Activity: Exclude the pictures. Transcribe exactly, and only, the lines from the one holding "The height and" to the end of the material below.

Dataset:

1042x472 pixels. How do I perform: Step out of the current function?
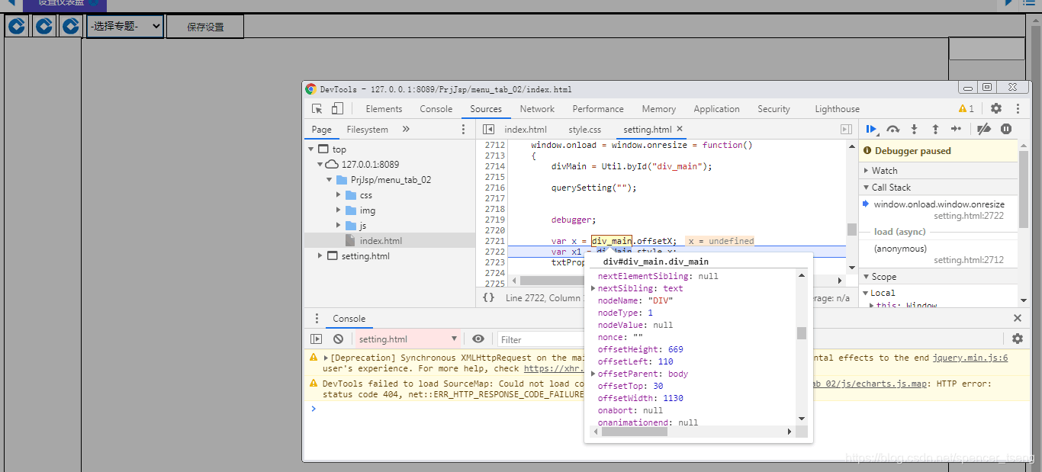[934, 129]
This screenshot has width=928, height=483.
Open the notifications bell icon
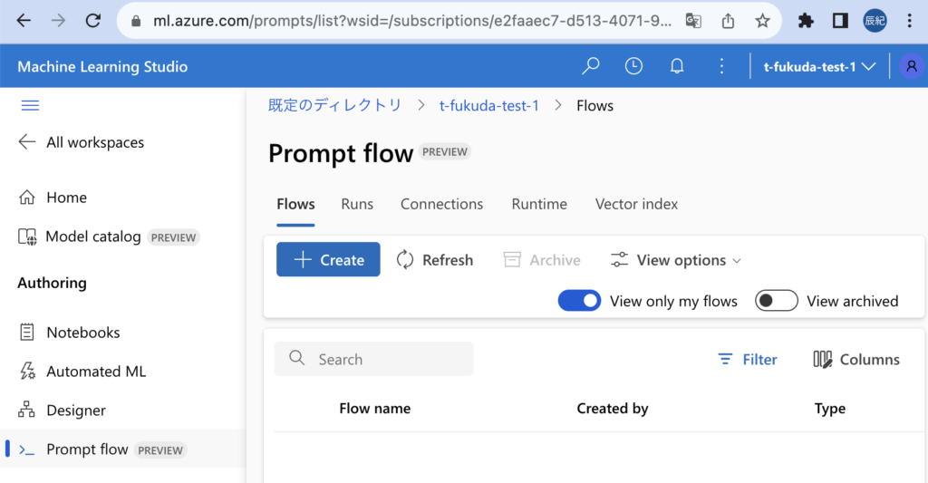point(677,66)
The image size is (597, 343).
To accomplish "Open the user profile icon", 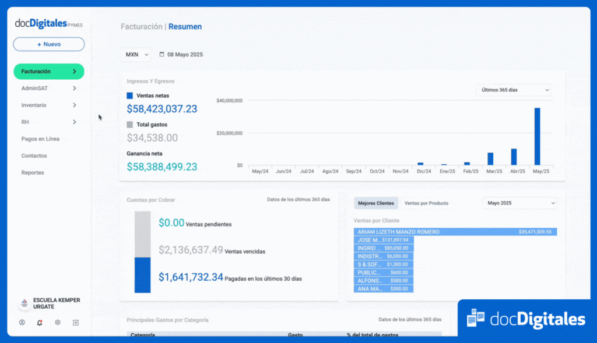I will click(x=22, y=322).
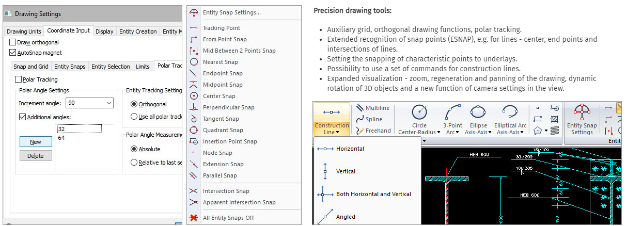
Task: Select the 64 angle list entry
Action: pos(61,138)
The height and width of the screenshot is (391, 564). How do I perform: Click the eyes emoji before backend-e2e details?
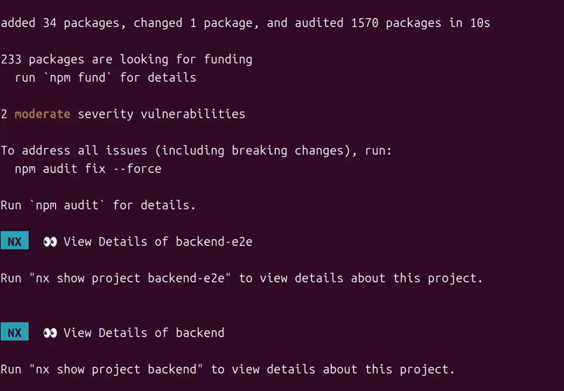tap(50, 241)
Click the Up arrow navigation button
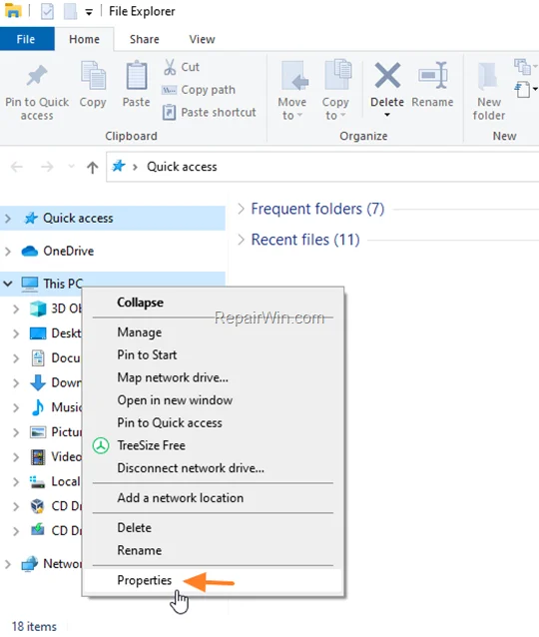 point(92,167)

Answer section:
The height and width of the screenshot is (391, 564). How do I perform: Click the eyes emoji before backend-e2e details?
tap(50, 241)
Click the Up arrow navigation button
 point(92,167)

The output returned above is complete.